* Work to be completed:
In the text on performance testing for modular features, which file is the single entry point for the performance contract system? Please answer in a few words.
------ Excerpt
Performance Testing for Modular Features

A contract-based approach to performance testing for modular feature services, enabling shift-left regression detection and AI-assisted analysis

Overview

Contract testing is the practice of defining the external surface of a service and writing a machine-readable “contract” that specifies how the service will behave. This approach provides several benefits:

  • Testable agreements - Automated tests verify the contract hasn’t been broken
  • Clear interfaces - External services can design integrations with confidence
  • Breaking change detection - Automated validation catches incompatible changes

Performance contracts extend this concept to the performance characteristics of a modular feature. By encoding performance targets into a validated YAML file (performance.yaml), teams gain:

  • Earlier regression detection - Every MR is validated against the contract
  • AI-aware performance governance - AI coding assistants have concrete, machine-readable performance rules
  • Standardized adoption - Reusable contract schema and validation toolkit for any modular feature

Scope

Performance contracts are scoped to modular feature services running in CI-accessible environments. For a full list of what is explicitly out of scope, see the Performance Testing for Modular Features design document.

Key boundaries for the current iteration:

  • Not a production SLO tool - Contracts inform SLOs but do not replace them
  • Not a local testing tool - Contract tests run in CI against a transitory environment, not on a developer’s laptop (planned for a future iteration)
  • Not a combination testing tool - Each service contract is validated independently; cross-service integration performance is out of scope

Architecture

The performance contract system works as:

flowchart LR
  subgraph APP[Service under test]
    CONTRACT[performance.yaml]
  end
  subgraph RUNNER[CPT - Component Performance Testing]
    VALIDATION[Schema Validation]
    ENVMAN[Environment Management]
    LOAD[Load Testing / k6]
  end
  subgraph ENV[Test Environment]
    SERVICE[Running Service]
    OBS[Observability Stack]
  end
  subgraph REPORTING[Reporting]
    RESULT[Test Results]
    AI[AI Agent Analysis]
  end
  CONTRACT --> VALIDATION
  VALIDATION --> LOAD
  ENVMAN -- standup/teardown --> ENV
  SERVICE -- metrics --> OBS
  LOAD -- HTTP requests --> SERVICE
  LOAD --> RESULT
  OBS --> AI
  RESULT --> AI
  CONTRACT --> AI
  AI --> DEV[Developer Feedback]

The performance.yaml Contract

The performance.yaml file is the single entry point for the system - it drives contract tooling, load test execution, and AI analysis. It defines:

  • Endpoint categories with latency percentile targets
  • Error rate thresholds
  • Resource budgets (memory, CPU, connection pool)
------------
------ Dataset content
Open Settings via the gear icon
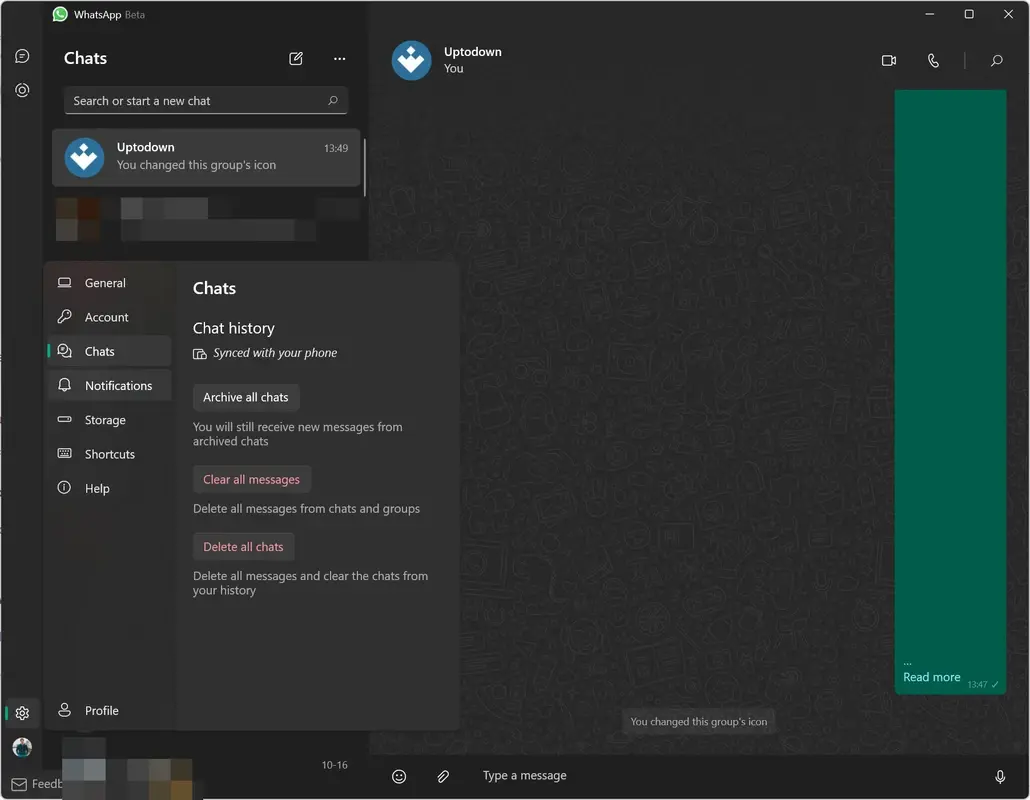The width and height of the screenshot is (1030, 800). [22, 712]
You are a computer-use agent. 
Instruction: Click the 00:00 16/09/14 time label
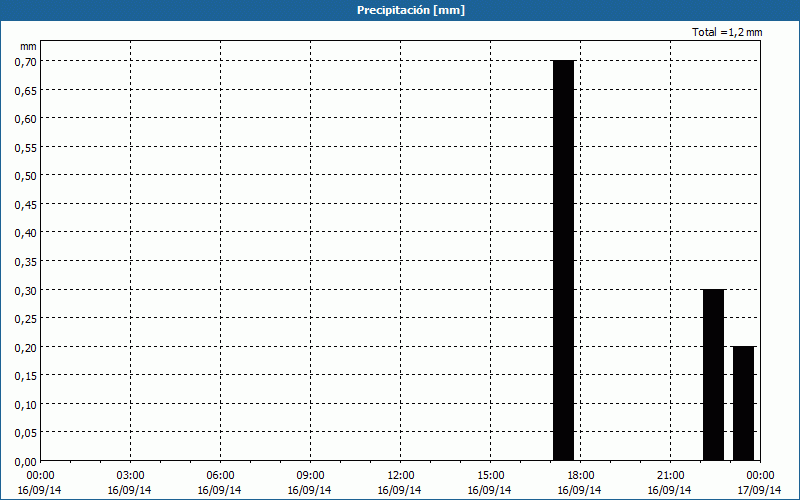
------------
* Solution for this task:
The performance.yaml file.